スピノザの『エチカ』と趣味のブログ

スピノザの『エチカ』について僕が考えていることと,趣味である将棋・競馬・競輪などについて綴るブログです。

第三部諸感情の定義一一&胃の検査

2018-06-15 19:10:37 | 哲学
 第四部定理四五系一で悪malumであるとされている感情affectusのひとつである嘲弄は,喜びlaetitiaの一種です。これは第三部諸感情の定義一一に示されています。
                                
 「嘲弄とは我々の軽蔑するあることが我々の憎む物の中に存することを表象することから生ずる喜びである」。
 第四部定理四五系一は,それが憎しみodiumから生じるがゆえに悪であるといっています。嘲弄は感情としていえば喜びなのですが,この定義Definitioから分かるように憎しみから生じる感情なので悪であるということになります。
 またこの定義も,必ずしも僕たちが嘲弄する対象を人間には限定していません。したがって,第四部定理四五系一はその直前の備考Scholiumから人間の人間に対する嘲弄は悪であるといわれているのですが,嘲弄一般は必ずしも人間を対象として生じる感情ではないということになります。また,この系Corollariumは順序でいえば軽蔑より先に嘲弄をあげていますが,僕がその順番を変えて先に第三部諸感情の定義五の軽蔑から取り上げたのは,嘲弄が憎むものの中にあると表象されている軽蔑と関係するからです。
 この喜びが生じるメカニズムを説明することは難しくありません。第三部定理一三は,僕たちは身体corpusの働く力agendi potentiaを阻害するもの,いい換えれば僕たちに悲しみtristitiaを与えるものを表象したら,その表象されたものを排除するものを表象するコナトゥスconatusが働きます。第三部諸感情の定義七により憎しみは悲しみの一種なので,僕たちは憎むものを表象したらその存在existentiaを排除するようなコナトゥスが働くのです。しかるに軽蔑はそのもののうちにないものによってそのものを表象するimaginariことなのですから,そのものを排除する要因になります。他面からいえば憎むものを軽蔑するのは僕たちの現実的本性actualis essentiaであるといっていいでしょう。そして憎むものの存在が排除されれば,僕たちの働く力の阻害も回復します。いい換えれば僕たちは悲しみから逃れたがゆえに喜ぶでしょう。つまり憎むものを軽蔑し,嘲弄するというのは一連の流れとして生じるのです。しかしたとえ最後に生じるのが喜びでも,この喜びはこの一連の流れによって悪なのです。

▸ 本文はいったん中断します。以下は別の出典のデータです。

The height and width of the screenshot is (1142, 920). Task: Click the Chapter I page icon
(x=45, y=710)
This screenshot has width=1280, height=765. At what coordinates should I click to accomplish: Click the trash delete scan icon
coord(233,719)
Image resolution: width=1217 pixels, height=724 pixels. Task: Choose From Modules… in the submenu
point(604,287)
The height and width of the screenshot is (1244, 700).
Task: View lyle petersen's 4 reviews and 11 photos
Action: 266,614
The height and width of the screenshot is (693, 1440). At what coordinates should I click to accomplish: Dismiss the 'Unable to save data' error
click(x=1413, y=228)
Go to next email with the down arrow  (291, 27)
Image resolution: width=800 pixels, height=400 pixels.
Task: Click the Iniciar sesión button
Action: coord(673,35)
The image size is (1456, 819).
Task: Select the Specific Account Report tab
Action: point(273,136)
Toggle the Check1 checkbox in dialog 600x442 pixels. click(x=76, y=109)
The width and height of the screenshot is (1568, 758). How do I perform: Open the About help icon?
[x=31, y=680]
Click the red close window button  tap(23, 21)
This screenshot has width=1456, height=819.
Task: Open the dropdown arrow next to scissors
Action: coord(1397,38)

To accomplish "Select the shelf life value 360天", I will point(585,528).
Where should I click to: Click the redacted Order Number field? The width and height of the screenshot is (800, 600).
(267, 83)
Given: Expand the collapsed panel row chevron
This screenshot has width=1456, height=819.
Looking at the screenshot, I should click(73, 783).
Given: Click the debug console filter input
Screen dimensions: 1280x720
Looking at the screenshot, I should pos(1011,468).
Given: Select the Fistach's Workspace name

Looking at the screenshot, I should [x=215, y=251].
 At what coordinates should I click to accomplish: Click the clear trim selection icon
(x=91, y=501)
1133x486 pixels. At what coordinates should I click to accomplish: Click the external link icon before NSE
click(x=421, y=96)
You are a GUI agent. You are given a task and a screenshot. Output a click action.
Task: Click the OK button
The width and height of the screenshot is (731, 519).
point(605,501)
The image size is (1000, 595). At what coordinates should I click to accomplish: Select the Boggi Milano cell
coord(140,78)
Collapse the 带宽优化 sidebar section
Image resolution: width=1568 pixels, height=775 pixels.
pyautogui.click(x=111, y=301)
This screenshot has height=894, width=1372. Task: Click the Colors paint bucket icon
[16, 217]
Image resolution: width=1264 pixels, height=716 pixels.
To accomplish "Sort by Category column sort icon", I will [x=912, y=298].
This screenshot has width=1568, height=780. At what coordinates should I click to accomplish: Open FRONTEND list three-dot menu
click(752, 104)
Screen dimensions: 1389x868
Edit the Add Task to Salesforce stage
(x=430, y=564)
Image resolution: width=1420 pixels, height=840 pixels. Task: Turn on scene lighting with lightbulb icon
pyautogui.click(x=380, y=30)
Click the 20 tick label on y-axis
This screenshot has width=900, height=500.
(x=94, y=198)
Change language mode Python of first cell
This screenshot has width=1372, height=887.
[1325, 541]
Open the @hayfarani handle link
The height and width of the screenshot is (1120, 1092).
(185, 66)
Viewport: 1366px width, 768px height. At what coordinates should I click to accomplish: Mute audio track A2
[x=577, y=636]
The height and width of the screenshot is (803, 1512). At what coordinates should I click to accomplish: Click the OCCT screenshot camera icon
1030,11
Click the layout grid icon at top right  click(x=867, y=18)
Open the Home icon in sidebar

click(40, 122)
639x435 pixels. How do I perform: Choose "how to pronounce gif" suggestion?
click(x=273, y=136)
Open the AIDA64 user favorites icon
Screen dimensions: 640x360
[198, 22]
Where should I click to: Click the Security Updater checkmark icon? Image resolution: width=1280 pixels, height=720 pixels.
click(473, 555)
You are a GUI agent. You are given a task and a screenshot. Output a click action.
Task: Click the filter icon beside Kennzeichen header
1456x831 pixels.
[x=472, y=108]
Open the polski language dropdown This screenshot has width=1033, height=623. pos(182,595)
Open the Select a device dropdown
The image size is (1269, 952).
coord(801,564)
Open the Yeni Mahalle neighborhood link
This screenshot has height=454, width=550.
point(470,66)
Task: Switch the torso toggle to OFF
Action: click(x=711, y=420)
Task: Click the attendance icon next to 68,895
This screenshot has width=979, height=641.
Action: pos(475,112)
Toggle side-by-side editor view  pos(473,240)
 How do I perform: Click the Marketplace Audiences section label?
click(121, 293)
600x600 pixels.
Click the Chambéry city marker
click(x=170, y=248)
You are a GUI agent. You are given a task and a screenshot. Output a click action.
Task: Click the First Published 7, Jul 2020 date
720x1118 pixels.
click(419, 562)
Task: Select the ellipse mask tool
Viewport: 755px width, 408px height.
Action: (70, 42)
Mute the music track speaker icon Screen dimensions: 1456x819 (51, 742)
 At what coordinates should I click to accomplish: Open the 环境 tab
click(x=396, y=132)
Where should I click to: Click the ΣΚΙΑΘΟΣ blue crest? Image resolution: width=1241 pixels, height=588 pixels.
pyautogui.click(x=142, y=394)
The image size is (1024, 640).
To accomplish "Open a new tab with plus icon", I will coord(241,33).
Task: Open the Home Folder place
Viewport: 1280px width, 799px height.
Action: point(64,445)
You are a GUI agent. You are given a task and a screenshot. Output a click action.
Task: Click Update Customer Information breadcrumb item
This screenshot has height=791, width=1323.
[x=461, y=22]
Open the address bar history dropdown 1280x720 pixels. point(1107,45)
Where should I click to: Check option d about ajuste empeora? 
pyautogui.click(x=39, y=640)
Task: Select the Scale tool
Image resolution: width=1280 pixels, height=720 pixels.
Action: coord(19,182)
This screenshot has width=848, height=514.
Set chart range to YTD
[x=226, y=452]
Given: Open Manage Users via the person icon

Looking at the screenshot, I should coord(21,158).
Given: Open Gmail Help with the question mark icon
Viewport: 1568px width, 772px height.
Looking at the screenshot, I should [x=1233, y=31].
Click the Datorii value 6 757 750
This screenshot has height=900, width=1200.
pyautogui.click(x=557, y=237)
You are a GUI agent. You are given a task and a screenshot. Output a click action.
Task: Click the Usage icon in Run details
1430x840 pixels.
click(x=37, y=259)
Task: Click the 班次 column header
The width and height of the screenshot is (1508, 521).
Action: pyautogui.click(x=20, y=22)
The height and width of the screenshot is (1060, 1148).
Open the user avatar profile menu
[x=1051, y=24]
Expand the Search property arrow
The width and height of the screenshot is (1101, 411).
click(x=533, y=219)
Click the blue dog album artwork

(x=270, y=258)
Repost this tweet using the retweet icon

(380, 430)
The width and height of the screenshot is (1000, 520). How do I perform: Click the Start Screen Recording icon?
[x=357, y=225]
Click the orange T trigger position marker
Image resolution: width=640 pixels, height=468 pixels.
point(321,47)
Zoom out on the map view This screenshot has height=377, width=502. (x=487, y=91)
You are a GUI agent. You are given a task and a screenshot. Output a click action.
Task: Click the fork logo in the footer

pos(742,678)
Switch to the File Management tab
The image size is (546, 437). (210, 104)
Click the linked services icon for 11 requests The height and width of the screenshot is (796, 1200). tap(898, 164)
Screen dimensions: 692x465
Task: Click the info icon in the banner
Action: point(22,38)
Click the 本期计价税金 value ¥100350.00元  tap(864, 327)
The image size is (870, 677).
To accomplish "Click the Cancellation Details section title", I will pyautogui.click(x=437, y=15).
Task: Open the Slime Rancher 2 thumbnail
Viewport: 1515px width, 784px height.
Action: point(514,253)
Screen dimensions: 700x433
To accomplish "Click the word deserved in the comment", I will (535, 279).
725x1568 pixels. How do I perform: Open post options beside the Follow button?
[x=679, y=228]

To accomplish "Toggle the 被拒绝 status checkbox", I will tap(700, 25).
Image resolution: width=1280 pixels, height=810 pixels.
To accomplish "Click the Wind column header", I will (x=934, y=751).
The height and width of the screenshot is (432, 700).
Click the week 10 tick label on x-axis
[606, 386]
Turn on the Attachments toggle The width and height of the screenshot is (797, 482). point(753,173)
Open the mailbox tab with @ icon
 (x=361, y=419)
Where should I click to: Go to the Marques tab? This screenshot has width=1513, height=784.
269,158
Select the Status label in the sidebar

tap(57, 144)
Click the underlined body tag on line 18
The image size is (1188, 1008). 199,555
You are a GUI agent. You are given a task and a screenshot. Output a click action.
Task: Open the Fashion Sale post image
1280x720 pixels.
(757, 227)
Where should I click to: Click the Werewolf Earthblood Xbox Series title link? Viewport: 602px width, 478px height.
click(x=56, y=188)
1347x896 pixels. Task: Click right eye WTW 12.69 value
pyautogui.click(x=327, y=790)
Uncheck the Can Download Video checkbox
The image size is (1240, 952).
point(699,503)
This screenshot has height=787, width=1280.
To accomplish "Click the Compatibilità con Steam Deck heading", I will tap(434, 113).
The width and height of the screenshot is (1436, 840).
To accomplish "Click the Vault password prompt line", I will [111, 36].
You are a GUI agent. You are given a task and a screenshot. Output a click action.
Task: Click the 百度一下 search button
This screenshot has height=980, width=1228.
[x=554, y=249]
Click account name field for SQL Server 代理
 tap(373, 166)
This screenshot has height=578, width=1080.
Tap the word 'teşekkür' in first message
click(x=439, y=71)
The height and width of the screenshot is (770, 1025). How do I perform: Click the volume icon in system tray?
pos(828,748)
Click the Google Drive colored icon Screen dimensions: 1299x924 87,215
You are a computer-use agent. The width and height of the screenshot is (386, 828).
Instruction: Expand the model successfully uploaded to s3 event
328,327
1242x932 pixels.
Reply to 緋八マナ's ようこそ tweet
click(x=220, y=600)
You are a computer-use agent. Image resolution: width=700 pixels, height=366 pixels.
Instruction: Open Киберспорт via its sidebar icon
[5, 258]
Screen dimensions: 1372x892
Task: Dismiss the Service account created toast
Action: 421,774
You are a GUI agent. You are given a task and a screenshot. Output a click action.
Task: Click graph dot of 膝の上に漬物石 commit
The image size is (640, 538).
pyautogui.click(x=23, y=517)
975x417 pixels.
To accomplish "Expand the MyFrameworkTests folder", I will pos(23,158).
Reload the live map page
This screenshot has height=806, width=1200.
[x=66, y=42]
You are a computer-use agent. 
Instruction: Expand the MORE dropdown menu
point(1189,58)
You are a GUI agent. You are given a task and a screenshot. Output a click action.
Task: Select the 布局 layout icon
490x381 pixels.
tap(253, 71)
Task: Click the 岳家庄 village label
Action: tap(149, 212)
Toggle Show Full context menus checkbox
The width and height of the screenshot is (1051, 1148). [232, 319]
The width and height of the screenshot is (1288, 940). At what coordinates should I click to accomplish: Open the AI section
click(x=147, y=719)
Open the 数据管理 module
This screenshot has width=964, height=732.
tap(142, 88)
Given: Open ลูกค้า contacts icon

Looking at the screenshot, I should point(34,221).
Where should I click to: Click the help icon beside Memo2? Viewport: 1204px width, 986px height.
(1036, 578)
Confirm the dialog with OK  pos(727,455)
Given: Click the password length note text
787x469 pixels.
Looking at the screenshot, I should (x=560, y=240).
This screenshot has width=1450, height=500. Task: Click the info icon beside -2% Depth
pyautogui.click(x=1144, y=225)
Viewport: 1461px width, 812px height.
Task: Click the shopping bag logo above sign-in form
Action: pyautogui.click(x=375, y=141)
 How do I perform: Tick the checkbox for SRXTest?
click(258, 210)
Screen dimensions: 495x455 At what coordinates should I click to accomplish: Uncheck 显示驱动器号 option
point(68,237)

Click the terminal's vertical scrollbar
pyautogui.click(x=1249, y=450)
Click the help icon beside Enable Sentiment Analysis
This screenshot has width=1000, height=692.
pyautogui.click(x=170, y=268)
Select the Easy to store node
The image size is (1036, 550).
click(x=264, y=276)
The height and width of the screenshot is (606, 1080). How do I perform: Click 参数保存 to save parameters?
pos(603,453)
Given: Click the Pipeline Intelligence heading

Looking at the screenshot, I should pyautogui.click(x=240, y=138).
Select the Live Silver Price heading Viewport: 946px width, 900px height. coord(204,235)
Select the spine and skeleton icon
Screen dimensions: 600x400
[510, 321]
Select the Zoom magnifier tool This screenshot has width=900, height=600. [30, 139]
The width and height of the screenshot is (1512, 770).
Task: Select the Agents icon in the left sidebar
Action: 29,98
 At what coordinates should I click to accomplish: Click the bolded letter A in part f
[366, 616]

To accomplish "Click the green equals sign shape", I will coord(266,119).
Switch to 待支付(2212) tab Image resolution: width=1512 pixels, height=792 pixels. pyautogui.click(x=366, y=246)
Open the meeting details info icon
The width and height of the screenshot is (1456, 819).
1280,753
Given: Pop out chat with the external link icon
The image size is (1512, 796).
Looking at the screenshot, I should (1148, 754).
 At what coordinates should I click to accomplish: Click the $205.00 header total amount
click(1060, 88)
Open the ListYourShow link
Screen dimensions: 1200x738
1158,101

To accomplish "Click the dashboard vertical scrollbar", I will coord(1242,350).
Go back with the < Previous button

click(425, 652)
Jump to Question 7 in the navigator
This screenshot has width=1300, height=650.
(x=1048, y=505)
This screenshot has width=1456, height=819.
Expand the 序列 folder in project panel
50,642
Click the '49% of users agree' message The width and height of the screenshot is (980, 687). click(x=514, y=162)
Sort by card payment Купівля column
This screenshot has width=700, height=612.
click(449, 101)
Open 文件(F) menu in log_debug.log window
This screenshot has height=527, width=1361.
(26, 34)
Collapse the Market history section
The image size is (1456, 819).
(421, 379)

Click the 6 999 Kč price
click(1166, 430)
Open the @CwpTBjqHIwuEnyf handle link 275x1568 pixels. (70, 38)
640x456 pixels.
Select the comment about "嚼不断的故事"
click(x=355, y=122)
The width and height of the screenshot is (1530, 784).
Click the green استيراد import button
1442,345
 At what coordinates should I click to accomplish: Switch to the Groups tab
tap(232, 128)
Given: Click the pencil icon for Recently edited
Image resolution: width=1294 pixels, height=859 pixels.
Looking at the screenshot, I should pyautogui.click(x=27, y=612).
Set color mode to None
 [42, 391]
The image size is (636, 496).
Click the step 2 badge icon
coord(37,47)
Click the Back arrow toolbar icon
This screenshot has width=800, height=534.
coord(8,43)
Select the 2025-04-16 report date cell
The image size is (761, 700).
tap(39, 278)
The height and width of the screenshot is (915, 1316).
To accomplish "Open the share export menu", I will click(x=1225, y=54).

 完治困難といっても,それは治療をしないという意味ではありません。さしあたって必要な治療を探すための検査の日々がここからに始まることになりました。
 8月25日,金曜日。母はそれまでは2階の寝室で眠っていましたが,この日の晩からは1階で眠るようになりました。2階は暑いという理由をあげていましたが,実際には階段を上り下りするのが大変になったのだろうと思います。肝臓に転移している癌は完治困難であるということは,母の生命には限りがあるということを意味していますから,無駄な体力を使う必要はまったくなく,この選択は僕も大賛成でした。肝機能に障害があると疲れやすくなりますから,なおのことでした。
 8月26日,土曜日。ガイドヘルパーを利用しました。この日はカラオケでした。
 8月27日,日曜日。僕の家では洗濯物はベランダに外干しします。当然ながらベランダは2階にありますから,母は1階にある洗濯機で洗濯はしていましたし,取り込んだ洗濯物をたたむことはしていたのですが,干したり取り込んだりという作業は8月24日以降は僕が担当していました。ですがこの日は母が干しました。すなわち母は2階に上れるようになっていたということです。
 この日は妹のピアノのレッスンもありました。これは前日に電話がありまして午後2時からでした。レッスンの終了後に次回のレッスンの日を双方で相談して決定するのですが,その予約を翌週の土曜日に入れました。これは母がその日にピアノの先生が来訪しても大丈夫であると思ったということを意味します。
 8月28日,月曜日。この日は消化器内科で胃の検査がありました。母はこの日も自分で洗濯物を干してから,ひとりでみなと赤十字病院に向いました。妹は僕が小港の通所施設まで送っています。基本的にこの日からは,妹を送って行くのは僕の担当になりましたが,例外も発生しています。また僕はこの担当から後に外れることになるのですが,そうしたことについてはそのときに記述していきましょう。
 胃の検査は胃カメラによるもので,病変はなしという結果でした。つまり胃への癌の転移はありませんでした。